In dieser Artikelreihe stellen wir Menschen aus der Punk- und Hardcore-Szene vor, die sich im weitesten Sinne grafisch betätigen und Poster, Flyer und Cover gestalten. Diesmal sprachen wir mit Samuel Lucas aus Portugal.
Bitte stelle dich vor.
Ich bin Samuel Lucas, 33 Jahre alt, arbeite als Illustrator und Grafikdesigner und lebe in der Nähe von Lissabon. Meine Liebe zur Punk/Hardcore-Szene begann, als ich noch sehr jung war, durch Fernsehsender wie MTV, Filme wie „American Pie“ oder auch durch „Tony Hawk’s“-Spiele auf der Playstation, wo ich Bands entdeckte, die bis heute meine Favoriten sind, wie BLINK-182, SUM 41, GOLDFINGER, SIMPLE PLAN, NOFX, NEW FOUND GLORY, LIT, SUICIDE MACHINES, MILLENCOLIN, BAD RELIGION ... Seitdem interessiere ich mich für diese Kultur, und später, im Jahr 2007, bereits in der Highschool, hatte ich durch Freunde die Möglichkeit, bei der Organisation von Punkrock-Konzerten und Skateboard-Events zu helfen.
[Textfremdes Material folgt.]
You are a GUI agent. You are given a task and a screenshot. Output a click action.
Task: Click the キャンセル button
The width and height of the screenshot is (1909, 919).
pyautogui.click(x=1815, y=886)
Durch diese Veranstaltungen haben wir zusammen mit einem anderen Freund eine Website mit Nachrichten und Interviews mit Bands erstellt, um die Musikszene zu fördern, die zu dieser Zeit in Portugal entstand. Und das war’s, durch dieses Engagement für Musik entstand eine Leidenschaft für die Kunst, für die Cover, die zu dieser Zeit gemacht wurden, sowie für die gesamte künstlerische Welt rund um Punk- und Skateboard/Streetwear-Marken. Die Bands in Portugal, die zu dieser Zeit auf dem Vormarsch waren und mich dazu veranlasst haben, künstlerisch zu arbeiten, waren DEVIL IN ME, FOR THE GLORY, TARA PERDIDA und MORE THAN A THOUSAND und wurden irgendwann auch international bekannt.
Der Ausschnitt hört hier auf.